__RECORDED INFORMATION__
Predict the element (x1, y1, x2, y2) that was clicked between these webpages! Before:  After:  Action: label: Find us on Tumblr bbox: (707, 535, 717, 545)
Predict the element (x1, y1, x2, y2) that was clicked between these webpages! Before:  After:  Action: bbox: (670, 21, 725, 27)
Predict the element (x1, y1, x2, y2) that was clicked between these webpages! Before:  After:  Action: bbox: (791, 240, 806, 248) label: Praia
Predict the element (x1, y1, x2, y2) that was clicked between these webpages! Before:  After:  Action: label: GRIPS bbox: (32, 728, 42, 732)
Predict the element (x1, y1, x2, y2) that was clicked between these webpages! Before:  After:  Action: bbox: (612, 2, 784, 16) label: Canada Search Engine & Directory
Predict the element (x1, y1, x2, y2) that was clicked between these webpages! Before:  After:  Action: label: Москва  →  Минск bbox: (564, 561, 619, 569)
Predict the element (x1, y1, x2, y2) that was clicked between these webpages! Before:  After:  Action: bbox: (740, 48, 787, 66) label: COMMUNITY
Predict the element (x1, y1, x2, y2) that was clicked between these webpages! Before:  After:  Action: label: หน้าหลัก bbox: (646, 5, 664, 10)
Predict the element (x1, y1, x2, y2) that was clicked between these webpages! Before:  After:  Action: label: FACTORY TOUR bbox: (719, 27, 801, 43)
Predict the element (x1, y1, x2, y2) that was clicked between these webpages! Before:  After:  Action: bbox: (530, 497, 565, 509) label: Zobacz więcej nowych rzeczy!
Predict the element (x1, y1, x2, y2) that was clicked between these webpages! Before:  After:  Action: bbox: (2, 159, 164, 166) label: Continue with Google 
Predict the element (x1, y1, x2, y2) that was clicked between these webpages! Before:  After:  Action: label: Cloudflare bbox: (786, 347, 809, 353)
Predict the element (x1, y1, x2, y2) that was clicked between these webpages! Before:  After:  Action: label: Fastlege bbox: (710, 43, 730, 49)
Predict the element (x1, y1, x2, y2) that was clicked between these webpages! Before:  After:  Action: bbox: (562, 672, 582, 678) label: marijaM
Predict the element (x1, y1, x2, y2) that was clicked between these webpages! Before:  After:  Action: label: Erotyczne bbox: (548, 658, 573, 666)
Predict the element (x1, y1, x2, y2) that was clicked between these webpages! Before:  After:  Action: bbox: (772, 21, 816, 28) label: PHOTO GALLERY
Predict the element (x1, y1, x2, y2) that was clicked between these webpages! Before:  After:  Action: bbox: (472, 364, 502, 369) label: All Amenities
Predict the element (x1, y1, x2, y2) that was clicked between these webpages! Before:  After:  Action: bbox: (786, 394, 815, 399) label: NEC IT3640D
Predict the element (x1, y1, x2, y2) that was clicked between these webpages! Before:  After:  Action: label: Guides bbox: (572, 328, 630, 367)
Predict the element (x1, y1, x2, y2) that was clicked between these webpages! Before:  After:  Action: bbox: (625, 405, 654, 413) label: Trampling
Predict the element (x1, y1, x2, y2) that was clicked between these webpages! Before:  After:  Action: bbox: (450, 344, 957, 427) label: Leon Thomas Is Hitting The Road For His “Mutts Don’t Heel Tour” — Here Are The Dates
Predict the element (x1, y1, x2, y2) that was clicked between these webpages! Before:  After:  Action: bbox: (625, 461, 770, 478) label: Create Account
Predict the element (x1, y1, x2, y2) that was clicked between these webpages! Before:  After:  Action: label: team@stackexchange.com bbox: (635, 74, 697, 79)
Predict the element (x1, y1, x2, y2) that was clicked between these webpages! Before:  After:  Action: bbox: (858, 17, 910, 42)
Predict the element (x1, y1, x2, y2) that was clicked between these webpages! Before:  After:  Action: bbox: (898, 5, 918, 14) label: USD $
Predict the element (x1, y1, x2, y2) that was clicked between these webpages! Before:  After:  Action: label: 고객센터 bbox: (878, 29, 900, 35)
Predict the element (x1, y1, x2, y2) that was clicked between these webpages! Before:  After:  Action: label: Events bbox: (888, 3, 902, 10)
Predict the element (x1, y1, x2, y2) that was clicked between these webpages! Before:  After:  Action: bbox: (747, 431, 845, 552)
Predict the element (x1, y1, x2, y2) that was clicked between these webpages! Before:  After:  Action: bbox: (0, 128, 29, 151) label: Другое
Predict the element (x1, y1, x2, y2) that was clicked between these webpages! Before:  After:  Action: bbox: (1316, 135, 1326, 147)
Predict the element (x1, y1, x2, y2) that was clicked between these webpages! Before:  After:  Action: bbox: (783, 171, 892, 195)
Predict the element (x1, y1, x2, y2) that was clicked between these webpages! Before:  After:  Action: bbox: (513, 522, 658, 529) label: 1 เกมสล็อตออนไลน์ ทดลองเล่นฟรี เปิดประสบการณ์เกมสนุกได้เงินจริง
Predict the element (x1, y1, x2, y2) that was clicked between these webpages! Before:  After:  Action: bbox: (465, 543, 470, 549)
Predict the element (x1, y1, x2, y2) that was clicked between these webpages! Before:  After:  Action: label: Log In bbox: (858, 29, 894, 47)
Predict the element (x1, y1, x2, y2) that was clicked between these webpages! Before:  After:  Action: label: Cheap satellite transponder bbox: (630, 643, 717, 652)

__GIVEN PROBLEM__
Copy every entry above word for word, in the same order.

__ANSWER TO THIS PROBLEM__
Predict the element (x1, y1, x2, y2) that was clicked between these webpages! Before:  After:  Action: label: Find us on Tumblr bbox: (707, 535, 717, 545)
Predict the element (x1, y1, x2, y2) that was clicked between these webpages! Before:  After:  Action: bbox: (670, 21, 725, 27)
Predict the element (x1, y1, x2, y2) that was clicked between these webpages! Before:  After:  Action: bbox: (791, 240, 806, 248) label: Praia
Predict the element (x1, y1, x2, y2) that was clicked between these webpages! Before:  After:  Action: label: GRIPS bbox: (32, 728, 42, 732)
Predict the element (x1, y1, x2, y2) that was clicked between these webpages! Before:  After:  Action: bbox: (612, 2, 784, 16) label: Canada Search Engine & Directory
Predict the element (x1, y1, x2, y2) that was clicked between these webpages! Before:  After:  Action: label: Москва  →  Минск bbox: (564, 561, 619, 569)
Predict the element (x1, y1, x2, y2) that was clicked between these webpages! Before:  After:  Action: bbox: (740, 48, 787, 66) label: COMMUNITY
Predict the element (x1, y1, x2, y2) that was clicked between these webpages! Before:  After:  Action: label: หน้าหลัก bbox: (646, 5, 664, 10)
Predict the element (x1, y1, x2, y2) that was clicked between these webpages! Before:  After:  Action: label: FACTORY TOUR bbox: (719, 27, 801, 43)
Predict the element (x1, y1, x2, y2) that was clicked between these webpages! Before:  After:  Action: bbox: (530, 497, 565, 509) label: Zobacz więcej nowych rzeczy!
Predict the element (x1, y1, x2, y2) that was clicked between these webpages! Before:  After:  Action: bbox: (2, 159, 164, 166) label: Continue with Google 
Predict the element (x1, y1, x2, y2) that was clicked between these webpages! Before:  After:  Action: label: Cloudflare bbox: (786, 347, 809, 353)
Predict the element (x1, y1, x2, y2) that was clicked between these webpages! Before:  After:  Action: label: Fastlege bbox: (710, 43, 730, 49)
Predict the element (x1, y1, x2, y2) that was clicked between these webpages! Before:  After:  Action: bbox: (562, 672, 582, 678) label: marijaM
Predict the element (x1, y1, x2, y2) that was clicked between these webpages! Before:  After:  Action: label: Erotyczne bbox: (548, 658, 573, 666)
Predict the element (x1, y1, x2, y2) that was clicked between these webpages! Before:  After:  Action: bbox: (772, 21, 816, 28) label: PHOTO GALLERY
Predict the element (x1, y1, x2, y2) that was clicked between these webpages! Before:  After:  Action: bbox: (472, 364, 502, 369) label: All Amenities
Predict the element (x1, y1, x2, y2) that was clicked between these webpages! Before:  After:  Action: bbox: (786, 394, 815, 399) label: NEC IT3640D
Predict the element (x1, y1, x2, y2) that was clicked between these webpages! Before:  After:  Action: label: Guides bbox: (572, 328, 630, 367)
Predict the element (x1, y1, x2, y2) that was clicked between these webpages! Before:  After:  Action: bbox: (625, 405, 654, 413) label: Trampling
Predict the element (x1, y1, x2, y2) that was clicked between these webpages! Before:  After:  Action: bbox: (450, 344, 957, 427) label: Leon Thomas Is Hitting The Road For His “Mutts Don’t Heel Tour” — Here Are The Dates
Predict the element (x1, y1, x2, y2) that was clicked between these webpages! Before:  After:  Action: bbox: (625, 461, 770, 478) label: Create Account
Predict the element (x1, y1, x2, y2) that was clicked between these webpages! Before:  After:  Action: label: team@stackexchange.com bbox: (635, 74, 697, 79)
Predict the element (x1, y1, x2, y2) that was clicked between these webpages! Before:  After:  Action: bbox: (858, 17, 910, 42)
Predict the element (x1, y1, x2, y2) that was clicked between these webpages! Before:  After:  Action: bbox: (898, 5, 918, 14) label: USD $
Predict the element (x1, y1, x2, y2) that was clicked between these webpages! Before:  After:  Action: label: 고객센터 bbox: (878, 29, 900, 35)
Predict the element (x1, y1, x2, y2) that was clicked between these webpages! Before:  After:  Action: label: Events bbox: (888, 3, 902, 10)
Predict the element (x1, y1, x2, y2) that was clicked between these webpages! Before:  After:  Action: bbox: (747, 431, 845, 552)
Predict the element (x1, y1, x2, y2) that was clicked between these webpages! Before:  After:  Action: bbox: (0, 128, 29, 151) label: Другое
Predict the element (x1, y1, x2, y2) that was clicked between these webpages! Before:  After:  Action: bbox: (1316, 135, 1326, 147)
Predict the element (x1, y1, x2, y2) that was clicked between these webpages! Before:  After:  Action: bbox: (783, 171, 892, 195)
Predict the element (x1, y1, x2, y2) that was clicked between these webpages! Before:  After:  Action: bbox: (513, 522, 658, 529) label: 1 เกมสล็อตออนไลน์ ทดลองเล่นฟรี เปิดประสบการณ์เกมสนุกได้เงินจริง
Predict the element (x1, y1, x2, y2) that was clicked between these webpages! Before:  After:  Action: bbox: (465, 543, 470, 549)
Predict the element (x1, y1, x2, y2) that was clicked between these webpages! Before:  After:  Action: label: Log In bbox: (858, 29, 894, 47)
Predict the element (x1, y1, x2, y2) that was clicked between these webpages! Before:  After:  Action: label: Cheap satellite transponder bbox: (630, 643, 717, 652)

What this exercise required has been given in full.